(Extracted records)
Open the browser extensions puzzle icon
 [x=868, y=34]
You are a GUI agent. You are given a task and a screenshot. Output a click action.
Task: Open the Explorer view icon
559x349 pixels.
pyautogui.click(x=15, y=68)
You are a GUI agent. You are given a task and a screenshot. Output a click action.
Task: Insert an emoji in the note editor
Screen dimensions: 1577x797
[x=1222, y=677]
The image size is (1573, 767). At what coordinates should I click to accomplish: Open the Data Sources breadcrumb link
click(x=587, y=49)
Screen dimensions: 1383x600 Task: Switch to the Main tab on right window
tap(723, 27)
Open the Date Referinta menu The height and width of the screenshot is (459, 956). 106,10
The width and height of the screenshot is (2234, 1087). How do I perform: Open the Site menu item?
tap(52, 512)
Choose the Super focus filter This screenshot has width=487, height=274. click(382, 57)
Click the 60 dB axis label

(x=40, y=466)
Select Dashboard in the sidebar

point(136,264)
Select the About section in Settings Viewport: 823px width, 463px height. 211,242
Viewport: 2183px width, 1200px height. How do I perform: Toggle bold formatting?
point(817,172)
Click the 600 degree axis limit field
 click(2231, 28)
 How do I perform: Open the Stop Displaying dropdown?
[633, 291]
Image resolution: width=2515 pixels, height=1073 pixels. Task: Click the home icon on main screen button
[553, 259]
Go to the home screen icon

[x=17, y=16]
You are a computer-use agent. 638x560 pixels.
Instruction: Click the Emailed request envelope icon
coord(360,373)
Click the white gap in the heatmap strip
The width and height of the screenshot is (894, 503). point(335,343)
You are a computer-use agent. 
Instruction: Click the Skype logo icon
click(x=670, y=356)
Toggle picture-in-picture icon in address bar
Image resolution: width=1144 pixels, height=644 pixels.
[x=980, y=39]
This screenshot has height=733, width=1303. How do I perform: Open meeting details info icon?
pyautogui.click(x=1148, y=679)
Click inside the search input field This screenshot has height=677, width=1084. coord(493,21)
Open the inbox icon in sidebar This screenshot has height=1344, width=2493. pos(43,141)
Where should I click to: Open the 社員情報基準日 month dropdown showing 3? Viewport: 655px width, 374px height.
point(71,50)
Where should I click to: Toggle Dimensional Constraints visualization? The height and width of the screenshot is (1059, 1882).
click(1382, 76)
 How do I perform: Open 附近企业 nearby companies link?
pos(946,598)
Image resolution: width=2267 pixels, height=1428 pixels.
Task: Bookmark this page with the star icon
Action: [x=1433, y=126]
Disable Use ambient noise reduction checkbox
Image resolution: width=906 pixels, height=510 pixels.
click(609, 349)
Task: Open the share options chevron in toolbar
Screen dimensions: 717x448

§ WORK ORDER:
Restate each entry above word for word.

§ RESULT OF THIS EXERCISE:
Open the browser extensions puzzle icon
 [x=868, y=34]
You are a GUI agent. You are given a task and a screenshot. Output a click action.
Task: Open the Explorer view icon
559x349 pixels.
pyautogui.click(x=15, y=68)
You are a GUI agent. You are given a task and a screenshot. Output a click action.
Task: Insert an emoji in the note editor
Screen dimensions: 1577x797
[x=1222, y=677]
The image size is (1573, 767). At what coordinates should I click to accomplish: Open the Data Sources breadcrumb link
click(x=587, y=49)
Screen dimensions: 1383x600 Task: Switch to the Main tab on right window
tap(723, 27)
Open the Date Referinta menu The height and width of the screenshot is (459, 956). 106,10
The width and height of the screenshot is (2234, 1087). How do I perform: Open the Site menu item?
tap(52, 512)
Choose the Super focus filter This screenshot has width=487, height=274. click(382, 57)
Click the 60 dB axis label

(x=40, y=466)
Select Dashboard in the sidebar

point(136,264)
Select the About section in Settings Viewport: 823px width, 463px height. 211,242
Viewport: 2183px width, 1200px height. How do I perform: Toggle bold formatting?
point(817,172)
Click the 600 degree axis limit field
 click(2231, 28)
 How do I perform: Open the Stop Displaying dropdown?
[633, 291]
Image resolution: width=2515 pixels, height=1073 pixels. Task: Click the home icon on main screen button
[553, 259]
Go to the home screen icon

[x=17, y=16]
You are a computer-use agent. 638x560 pixels.
Instruction: Click the Emailed request envelope icon
coord(360,373)
Click the white gap in the heatmap strip
The width and height of the screenshot is (894, 503). point(335,343)
You are a computer-use agent. 
Instruction: Click the Skype logo icon
click(x=670, y=356)
Toggle picture-in-picture icon in address bar
Image resolution: width=1144 pixels, height=644 pixels.
[x=980, y=39]
This screenshot has height=733, width=1303. How do I perform: Open meeting details info icon?
pyautogui.click(x=1148, y=679)
Click inside the search input field This screenshot has height=677, width=1084. coord(493,21)
Open the inbox icon in sidebar This screenshot has height=1344, width=2493. pos(43,141)
Where should I click to: Open the 社員情報基準日 month dropdown showing 3? Viewport: 655px width, 374px height.
point(71,50)
Where should I click to: Toggle Dimensional Constraints visualization? The height and width of the screenshot is (1059, 1882).
click(1382, 76)
 How do I perform: Open 附近企业 nearby companies link?
pos(946,598)
Image resolution: width=2267 pixels, height=1428 pixels.
Task: Bookmark this page with the star icon
Action: [x=1433, y=126]
Disable Use ambient noise reduction checkbox
Image resolution: width=906 pixels, height=510 pixels.
click(609, 349)
Task: Open the share options chevron in toolbar
Screen dimensions: 717x448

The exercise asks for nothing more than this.